Cosima gaped at her. “You--you’re an asshole.”

Delphine nodded. “I may be.” She relinquished the hold on her smile, on the fondness that curled tight behind it once it was set free, on the warmth she’d tamped down into the timid confines of her fluttering heart that now spread throughout her limbs at the sight of Cosima shaking her head and breaking into a knowing, amused smirk--granting permission, giving consent. “We’ll find out.”


	2. there’s a reason not to want this

**there’s a reason not to want this (but I forgot)**

"Why did they send you to monitor me?"

"What do you mean?" Delphine countered. 

Cosima turned away from her desk and spread her hands. "Like with Beth, it was a double-blind. She didn't know she was being monitored and her monitor didn't know she was a clone. He reported on her without even knowing why. But you obviously knew what I was--what I am. You were--studying me before we even met."

Delphine nodded slowly. "Yes."

"So why you? Why when you knew so much? When you were a--a participant in the experiment." 

Delphine shook her head. "I don't know."

Cosima gave her a look but Delphine cut her off, "No, really. I don't know. Much of the project is classified and there are many levels of security clearance. I was told everything on a 'need to know' basis. But," Delphine continued in a more measured tone, "if you're asking me to speculate, I believe that they suspected, or were near certain, that you had become self-aware. When you moved to Minnesota, a new monitor needed to be assigned to you. They likely saw it as an opportunity to confirm their suspicions and so sent someone who had knowledge of the experiment." 

"When I moved," Cosima repeated to herself. "Do you know who my previous monitor was?"

Delphine shook her head. "No."

Cosima raised an eyebrow. 

"The identities of monitors are classified," Delphine explained. "None of the reports I glimpsed had names."

"Reports." Cosima braced herself with a deep breath. “Wow.”

"I wasn’t shown much,” Delphine said softly. “I’m more familiar with your bloodwork than the details of your life. Keeping monitors relatively ignorant is standard practice, I believe. As far as I can tell, they try very hard to integrate monitors seamlessly into your lives, and for that to feel natural . . . ." Delphine waved one hand listlessly, a bare flick of the wrist. “It’s better to know less.” 

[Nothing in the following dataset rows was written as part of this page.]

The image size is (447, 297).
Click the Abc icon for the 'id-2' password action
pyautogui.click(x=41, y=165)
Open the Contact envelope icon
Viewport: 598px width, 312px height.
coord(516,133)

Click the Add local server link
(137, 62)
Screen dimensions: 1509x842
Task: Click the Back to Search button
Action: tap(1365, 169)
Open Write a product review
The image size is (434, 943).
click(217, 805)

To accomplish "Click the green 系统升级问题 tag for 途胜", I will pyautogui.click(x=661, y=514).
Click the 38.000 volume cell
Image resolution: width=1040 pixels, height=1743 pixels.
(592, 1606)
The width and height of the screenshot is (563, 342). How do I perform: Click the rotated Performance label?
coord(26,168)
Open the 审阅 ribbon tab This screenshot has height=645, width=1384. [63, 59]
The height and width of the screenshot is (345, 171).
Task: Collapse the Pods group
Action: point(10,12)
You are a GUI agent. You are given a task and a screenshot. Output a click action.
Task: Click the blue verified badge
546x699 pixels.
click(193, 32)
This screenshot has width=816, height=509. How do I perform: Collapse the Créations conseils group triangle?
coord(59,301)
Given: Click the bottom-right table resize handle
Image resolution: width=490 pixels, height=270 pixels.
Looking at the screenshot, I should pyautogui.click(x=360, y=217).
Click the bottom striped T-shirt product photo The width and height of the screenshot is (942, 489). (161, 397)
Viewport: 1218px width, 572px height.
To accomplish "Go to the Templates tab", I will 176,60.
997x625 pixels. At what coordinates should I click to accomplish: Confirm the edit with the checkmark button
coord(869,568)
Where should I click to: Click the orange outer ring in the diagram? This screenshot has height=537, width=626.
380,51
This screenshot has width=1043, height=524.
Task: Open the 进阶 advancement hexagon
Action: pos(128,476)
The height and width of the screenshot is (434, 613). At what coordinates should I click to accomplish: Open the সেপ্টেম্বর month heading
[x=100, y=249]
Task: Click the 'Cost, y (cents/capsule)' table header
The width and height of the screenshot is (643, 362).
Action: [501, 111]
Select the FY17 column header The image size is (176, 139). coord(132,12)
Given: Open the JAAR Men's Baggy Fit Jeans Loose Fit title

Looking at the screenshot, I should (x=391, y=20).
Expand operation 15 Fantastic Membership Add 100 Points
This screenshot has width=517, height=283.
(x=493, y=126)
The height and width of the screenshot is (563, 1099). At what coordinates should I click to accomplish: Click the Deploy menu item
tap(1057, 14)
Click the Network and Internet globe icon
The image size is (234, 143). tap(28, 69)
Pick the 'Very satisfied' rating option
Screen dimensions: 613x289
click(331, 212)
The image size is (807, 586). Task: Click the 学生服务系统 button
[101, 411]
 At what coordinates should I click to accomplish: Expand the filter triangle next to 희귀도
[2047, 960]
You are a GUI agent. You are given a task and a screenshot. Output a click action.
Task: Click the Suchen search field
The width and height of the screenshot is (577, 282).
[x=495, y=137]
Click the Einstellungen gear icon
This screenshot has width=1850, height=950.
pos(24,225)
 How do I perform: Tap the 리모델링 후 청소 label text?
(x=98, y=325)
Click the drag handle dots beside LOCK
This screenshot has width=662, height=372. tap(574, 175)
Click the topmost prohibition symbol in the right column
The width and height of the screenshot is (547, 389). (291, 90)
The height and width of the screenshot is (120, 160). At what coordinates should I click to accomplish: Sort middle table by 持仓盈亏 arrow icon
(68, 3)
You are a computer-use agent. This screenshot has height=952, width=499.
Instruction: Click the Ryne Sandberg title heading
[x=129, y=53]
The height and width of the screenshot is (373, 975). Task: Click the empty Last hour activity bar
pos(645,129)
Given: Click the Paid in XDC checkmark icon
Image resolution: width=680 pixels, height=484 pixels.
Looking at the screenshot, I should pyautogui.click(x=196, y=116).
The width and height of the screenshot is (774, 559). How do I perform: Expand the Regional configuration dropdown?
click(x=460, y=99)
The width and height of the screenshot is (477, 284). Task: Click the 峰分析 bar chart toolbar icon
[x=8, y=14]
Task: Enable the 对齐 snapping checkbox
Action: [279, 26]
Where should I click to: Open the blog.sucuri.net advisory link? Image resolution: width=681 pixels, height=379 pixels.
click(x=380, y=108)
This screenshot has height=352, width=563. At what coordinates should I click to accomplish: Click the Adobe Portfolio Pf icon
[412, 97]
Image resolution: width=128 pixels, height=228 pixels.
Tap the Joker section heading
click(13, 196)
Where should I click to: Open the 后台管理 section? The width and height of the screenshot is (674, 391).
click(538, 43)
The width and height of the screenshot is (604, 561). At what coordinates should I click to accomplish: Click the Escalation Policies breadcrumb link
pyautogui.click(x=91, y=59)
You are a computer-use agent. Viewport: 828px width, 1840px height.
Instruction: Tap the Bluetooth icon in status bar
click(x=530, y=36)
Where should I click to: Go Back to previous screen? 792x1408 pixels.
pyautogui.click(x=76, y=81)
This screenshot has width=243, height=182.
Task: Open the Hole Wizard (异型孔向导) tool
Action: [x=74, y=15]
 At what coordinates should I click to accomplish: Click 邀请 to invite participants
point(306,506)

"Okay,” Cosima drawled, “explain it to me: I move, taking no one with me, and that opens up a monitor position that needs to be filled. So they send a scientist?”

"I don’t believe it had to be a scientist," clarified Delphine, "but that it was convenient to send one. You were moving to pursue a doctorate in a scientific field and they wanted . . . They wanted to send someone who would appeal to you. Who would be someone you would want to befriend. Someone like a fellow scientist.” Delphine’s eyebrows rose and fell in a self-deprecating arch. “Sending . . . me . . . had an added advantage: I didn’t have to be briefed on the particulars of the project. If you were self-aware, I would know what to look for.”

“Is that why you went through my shit?” 

The words and the force behind them took both women by surprise. Delphine’s breath curled out in a gust as if they’d jabbed her in the gut. Cosima watched her, stiff, expression on the crumbling side of neutral.

Delphine looked away and passed a hand over her brow. A tremble marked the progress of her fingertips until she interlaced her fingers and dropped her joined hands into her lap. When she looked back at Cosima, sadness pinched the corners of her lips. “You said you knew all along, but did you really suspect me from the beginning?”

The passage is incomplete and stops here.